Rankin v. Rankin

Decision Date23 June 1905
Citation74 N.E. 763,216 Ill. 132
PartiesRANKIN v. RANKIN.
CourtIllinois Supreme Court

OPINION TEXT STARTS HERE

Appeal from Appellate Court, Third District.

Action by Lewis T. Rankin against Henry B. Rankin. From a judgment of the Appellate Court affirming a judgment for plaintiff, defendant appeals. Affirmed.N. W. Branson and John A. Bellatti, for appellant.

Albert Salzenstein and Charles A. Barnes, for appellee.

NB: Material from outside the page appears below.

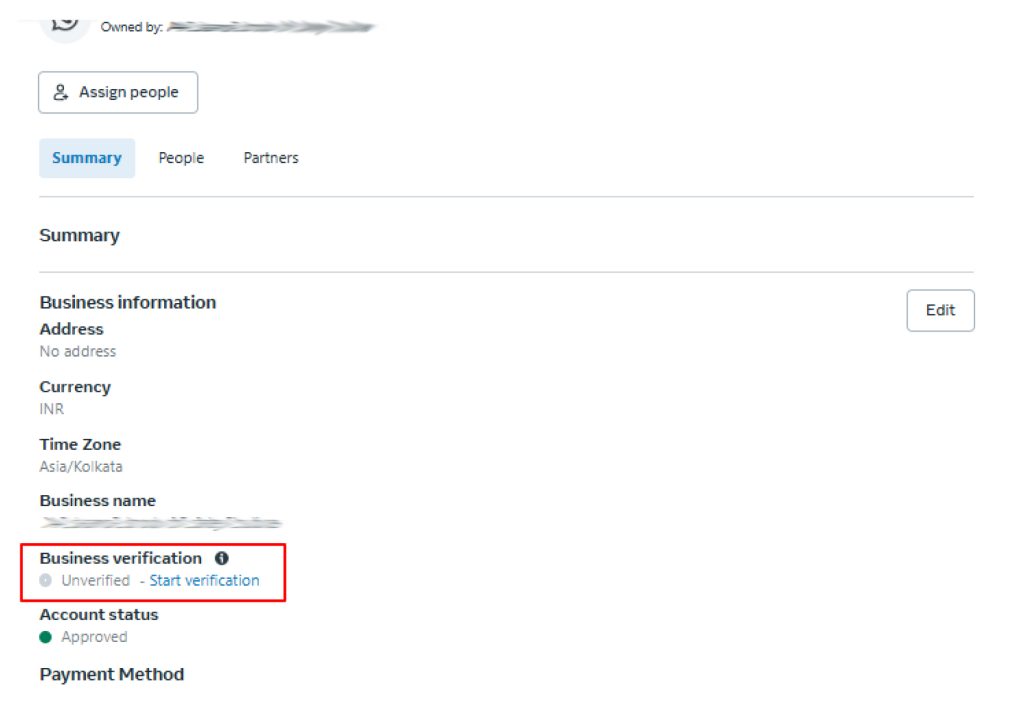Click the person icon in Assign people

This was a bill in chancery filed in the circuit court of Morgan county by the appellee, against the appellant, to have a warranty deed bearing date November 13, 1896, executed by the appellee and his brother, William L. Rankin, to Henry B. Rankin, whereby the grantors conveyed to said Henry B. Rankin, in consideration of $46,410, two farms located in Menard county, one containing 663 acres of prairie land, herein referred to as the ‘Prairie Farm,’ and the other 166 1/2 acres of timber land, herein referred to as the ‘Timber Farm,’ declared a mortgage with the right of redemption, and for general relief. Answers and replications and a cross-bill having been filed, the cause was referred to a master to take the proofs. Upon the master's report being filed, further proofs were heard in open court, and the court entered a decree finding said deed to be a mortgage, and that the appellee was entitled to redeem therefrom. An appeal was perfected to the Appellate Court for the Third District, where the decree of the circuit court was reversed and the cause remanded. 111 Ill. App. 403. Upon the cause being reinstated in the circuit court, by stipulation the testimony taken upon the first trial was introduced in evidence, and additional testimonywas heard, and the court then held, in accordance with the view expressed by the Appellate Court, that the appellee was entitled to repurchase the said prairie farm from said Henry B. Rankin under the terms of a contract between the appellee and Henry B. Rankin, called ‘Additional to Lease,’ and entered a decree for the specific performance of said contract of repurchase, from which decree the defendant again appealed to the Appellate Court for the Third District, where the decree of the circuit court was affirmed, and a further appeal has been prosecuted to this court.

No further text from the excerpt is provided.